L'atmosphère est très tendue entre la gauche jurassienne et la majorité gouvernementale et parlementaire de droite, depuis que l'exécutif a décidé de ne pas soutenir la loi sur le développement économique lors de la votation du 24 septembre (Le Temps des 17 et 25 août). Après les invectives proférées par le président du PSJ Gilles Froidevaux, Jean-François Roth, très irrité mercredi, a saisi la perche tendue par le président du PDC Jura Charles Juillard pour dire tout le mal qu'il pense des socialistes, «de leurs aigres musiques et de leur désarroi».

C'est dans ce climat défavorable que le député socialiste Jean-Pierre Petignat a dû défendre sa motion réclamant l'instauration d'un salaire minimum. «Près d'un salarié sur huit en Suisse gagne moins de 3000 francs par mois, relève le syndicaliste. Le Jura, région des bas salaires, n'échappe pas à cette situation.» Et d'exiger un salaire légal plancher de 3350 francs par mois. «Les salaires inférieurs au minimum vital, que le Jura a fixé à 3300 francs pour une famille avec deux enfants, doivent être déclarés illégaux», renchérit le popiste Rémy Meury, précisant qu'à Delémont où il est conseiller communal, «58 personnes ont recouru à l'aide sociale depuis le début de l'année pour compléter leur salaire de misère».

Ne niant pas l'acuité du problème, Jean-François Roth prétend que l'instauration d'un salaire minimal dans la loi n'est pas une bonne mesure. Citant une étude de l'OCDE qui s'est intéressée au SMIC en vigueur dans 17 pays européens, il estime que la notion de salaire minimum est «trop globale, trop statique et peut avoir pour inconvénient majeur de freiner l'embauche des jeunes et des personnes peu qualifiées». Autre problème, selon le ministre: même préconisée de manière déclamatoire par les Constitutions fédérale et cantonale, la mesure est incompatible avec le droit civil suisse. En clair, le gouvernement jurassien ne veut pas d'un salaire minimum imposé par l'Etat.

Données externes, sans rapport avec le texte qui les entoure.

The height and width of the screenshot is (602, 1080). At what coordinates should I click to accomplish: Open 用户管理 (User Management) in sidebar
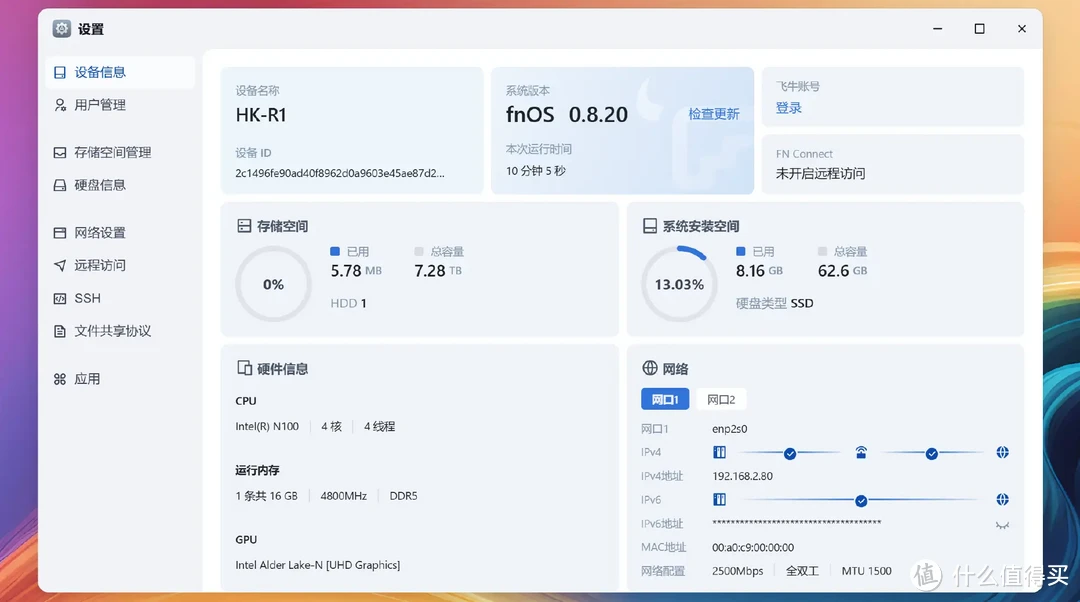[100, 105]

La gauche allait vers une défaite, lorsque les radicaux ont habilement sorti de leur chapeau une solution de compromis: transformer la motion en postulat! «Cela permet d'éviter de refermer définitivement le débat», souligne le député Jean-Michel Conti, qui s'affirme toujours plus comme un homme d'Etat. Et surtout, cette pirouette, acceptée sans opposition et avec une bonne dose d'hypocrisie par ceux qui clamaient quelques minutes plus tôt ne pas vouloir d'un salaire minimum, évite de trop envenimer les relations entre la droite et la gauche.

Jean-Michel Conti lance par ailleurs une pierre dans le jardin de Jean-François Roth, contraint de mener, dans un délai d'un an et contre son gré, une étude sur la faisabilité d'un salaire minimum.